The problem: Among the entries below, take the line with "Image resolution: width=2212" and the line with "is (1508, 2236).", and output them and every line between them exactly, with nothing else.

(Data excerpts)
• • •
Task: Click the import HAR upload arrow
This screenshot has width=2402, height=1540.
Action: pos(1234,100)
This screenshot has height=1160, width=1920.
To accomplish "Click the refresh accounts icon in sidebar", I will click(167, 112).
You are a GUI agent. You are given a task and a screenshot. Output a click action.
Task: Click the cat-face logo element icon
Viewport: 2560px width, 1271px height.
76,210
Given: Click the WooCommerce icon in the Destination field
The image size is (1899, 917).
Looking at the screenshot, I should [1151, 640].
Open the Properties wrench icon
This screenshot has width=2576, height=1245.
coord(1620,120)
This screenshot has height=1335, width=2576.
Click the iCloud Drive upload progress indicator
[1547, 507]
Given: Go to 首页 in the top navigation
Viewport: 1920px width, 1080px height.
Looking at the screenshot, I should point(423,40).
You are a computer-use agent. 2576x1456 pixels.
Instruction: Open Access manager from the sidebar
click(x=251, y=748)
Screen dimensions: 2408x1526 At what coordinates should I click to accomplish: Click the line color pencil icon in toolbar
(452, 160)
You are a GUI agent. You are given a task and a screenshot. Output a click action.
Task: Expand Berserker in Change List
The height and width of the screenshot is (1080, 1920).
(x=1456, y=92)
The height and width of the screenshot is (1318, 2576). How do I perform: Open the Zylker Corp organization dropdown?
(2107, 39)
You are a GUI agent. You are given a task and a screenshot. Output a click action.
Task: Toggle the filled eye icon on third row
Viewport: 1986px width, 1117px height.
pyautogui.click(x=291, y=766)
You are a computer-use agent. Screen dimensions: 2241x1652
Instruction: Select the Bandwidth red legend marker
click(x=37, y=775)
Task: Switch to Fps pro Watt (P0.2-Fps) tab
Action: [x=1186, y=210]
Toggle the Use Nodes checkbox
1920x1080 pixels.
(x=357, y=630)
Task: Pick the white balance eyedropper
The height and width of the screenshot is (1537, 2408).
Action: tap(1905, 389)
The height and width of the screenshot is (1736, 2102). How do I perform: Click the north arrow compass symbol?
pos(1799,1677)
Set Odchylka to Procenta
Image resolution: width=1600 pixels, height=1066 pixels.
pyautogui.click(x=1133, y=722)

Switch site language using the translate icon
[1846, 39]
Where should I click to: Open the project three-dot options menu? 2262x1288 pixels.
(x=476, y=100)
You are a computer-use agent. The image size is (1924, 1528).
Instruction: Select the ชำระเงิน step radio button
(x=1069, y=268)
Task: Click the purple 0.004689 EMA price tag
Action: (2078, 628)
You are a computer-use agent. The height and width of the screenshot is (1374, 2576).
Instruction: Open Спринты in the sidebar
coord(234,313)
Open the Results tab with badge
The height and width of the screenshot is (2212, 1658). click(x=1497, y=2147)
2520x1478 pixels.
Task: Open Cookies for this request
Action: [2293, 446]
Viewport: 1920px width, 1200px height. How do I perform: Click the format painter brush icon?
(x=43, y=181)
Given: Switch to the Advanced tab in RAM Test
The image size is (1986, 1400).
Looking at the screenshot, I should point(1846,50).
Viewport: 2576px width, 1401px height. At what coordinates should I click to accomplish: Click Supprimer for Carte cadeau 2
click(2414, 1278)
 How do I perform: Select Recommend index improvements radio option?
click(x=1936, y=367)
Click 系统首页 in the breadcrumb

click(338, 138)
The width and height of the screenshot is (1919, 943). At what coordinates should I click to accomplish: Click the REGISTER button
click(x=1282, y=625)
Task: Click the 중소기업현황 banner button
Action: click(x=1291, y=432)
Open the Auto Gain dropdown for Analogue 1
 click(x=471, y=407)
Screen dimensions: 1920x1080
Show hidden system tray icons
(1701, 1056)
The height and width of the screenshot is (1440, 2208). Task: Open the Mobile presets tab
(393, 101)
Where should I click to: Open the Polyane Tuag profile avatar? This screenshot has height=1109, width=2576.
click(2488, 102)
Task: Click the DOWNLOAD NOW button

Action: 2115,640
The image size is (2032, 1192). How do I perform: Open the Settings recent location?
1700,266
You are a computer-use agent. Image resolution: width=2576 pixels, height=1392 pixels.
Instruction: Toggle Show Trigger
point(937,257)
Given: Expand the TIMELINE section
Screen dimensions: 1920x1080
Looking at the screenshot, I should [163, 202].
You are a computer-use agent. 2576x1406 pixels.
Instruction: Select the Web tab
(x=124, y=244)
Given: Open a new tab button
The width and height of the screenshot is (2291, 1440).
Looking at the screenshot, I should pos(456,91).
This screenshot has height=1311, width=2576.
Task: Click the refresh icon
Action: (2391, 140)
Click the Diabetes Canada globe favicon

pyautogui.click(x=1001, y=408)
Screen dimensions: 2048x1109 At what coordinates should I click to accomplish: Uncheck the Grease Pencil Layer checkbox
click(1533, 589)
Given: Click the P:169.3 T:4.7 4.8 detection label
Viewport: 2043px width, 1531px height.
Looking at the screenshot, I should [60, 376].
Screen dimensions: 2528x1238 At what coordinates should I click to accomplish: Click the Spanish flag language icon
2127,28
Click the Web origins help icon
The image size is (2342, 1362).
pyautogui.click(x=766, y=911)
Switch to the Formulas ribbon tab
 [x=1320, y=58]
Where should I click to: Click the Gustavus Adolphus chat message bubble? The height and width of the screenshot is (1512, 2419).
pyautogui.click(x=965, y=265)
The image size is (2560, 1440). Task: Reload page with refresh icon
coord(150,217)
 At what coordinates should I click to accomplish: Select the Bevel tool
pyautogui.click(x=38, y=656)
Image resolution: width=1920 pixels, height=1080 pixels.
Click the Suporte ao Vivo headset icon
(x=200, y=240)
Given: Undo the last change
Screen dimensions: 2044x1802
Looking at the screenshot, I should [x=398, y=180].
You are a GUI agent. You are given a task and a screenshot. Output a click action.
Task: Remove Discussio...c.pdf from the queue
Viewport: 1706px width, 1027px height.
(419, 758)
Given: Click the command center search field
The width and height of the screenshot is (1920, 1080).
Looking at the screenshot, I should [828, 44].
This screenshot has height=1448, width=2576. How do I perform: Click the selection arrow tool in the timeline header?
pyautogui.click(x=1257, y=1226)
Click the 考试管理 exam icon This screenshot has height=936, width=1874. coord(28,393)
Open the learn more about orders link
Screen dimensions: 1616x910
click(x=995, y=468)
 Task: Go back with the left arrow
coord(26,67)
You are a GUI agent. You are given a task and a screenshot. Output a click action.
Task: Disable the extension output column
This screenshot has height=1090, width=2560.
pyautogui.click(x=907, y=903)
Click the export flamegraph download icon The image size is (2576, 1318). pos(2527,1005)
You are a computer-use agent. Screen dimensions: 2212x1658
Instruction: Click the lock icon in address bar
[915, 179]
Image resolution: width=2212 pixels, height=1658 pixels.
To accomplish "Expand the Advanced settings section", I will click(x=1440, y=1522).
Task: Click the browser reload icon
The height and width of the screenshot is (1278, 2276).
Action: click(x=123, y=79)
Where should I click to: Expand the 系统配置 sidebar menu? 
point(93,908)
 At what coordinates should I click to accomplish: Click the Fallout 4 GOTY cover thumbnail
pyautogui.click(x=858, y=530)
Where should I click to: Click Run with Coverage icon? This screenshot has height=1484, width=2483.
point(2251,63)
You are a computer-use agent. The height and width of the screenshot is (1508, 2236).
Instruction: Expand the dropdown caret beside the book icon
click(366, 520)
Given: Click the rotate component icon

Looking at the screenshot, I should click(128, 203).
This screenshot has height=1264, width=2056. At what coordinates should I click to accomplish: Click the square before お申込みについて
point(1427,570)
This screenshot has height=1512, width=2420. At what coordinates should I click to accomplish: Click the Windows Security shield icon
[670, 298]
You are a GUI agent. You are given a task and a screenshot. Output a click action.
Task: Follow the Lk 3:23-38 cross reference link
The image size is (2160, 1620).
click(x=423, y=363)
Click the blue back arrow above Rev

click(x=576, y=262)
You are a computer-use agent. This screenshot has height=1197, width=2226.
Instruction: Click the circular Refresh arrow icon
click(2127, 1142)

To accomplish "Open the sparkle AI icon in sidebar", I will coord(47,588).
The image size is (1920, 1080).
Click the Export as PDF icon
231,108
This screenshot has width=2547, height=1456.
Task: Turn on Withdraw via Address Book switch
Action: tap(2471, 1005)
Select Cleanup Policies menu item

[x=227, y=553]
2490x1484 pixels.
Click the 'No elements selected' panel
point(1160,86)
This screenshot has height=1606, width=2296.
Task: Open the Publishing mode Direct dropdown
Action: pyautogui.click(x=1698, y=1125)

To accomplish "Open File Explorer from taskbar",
• • •
Your response:
Image resolution: width=2212 pixels, height=1658 pixels.
To accomplish "Expand the Advanced settings section", I will click(x=1440, y=1522).
Task: Click the browser reload icon
The height and width of the screenshot is (1278, 2276).
Action: click(x=123, y=79)
Where should I click to: Expand the 系统配置 sidebar menu? 
point(93,908)
 At what coordinates should I click to accomplish: Click the Fallout 4 GOTY cover thumbnail
pyautogui.click(x=858, y=530)
Where should I click to: Click Run with Coverage icon? This screenshot has height=1484, width=2483.
point(2251,63)
You are a computer-use agent. The height and width of the screenshot is (1508, 2236).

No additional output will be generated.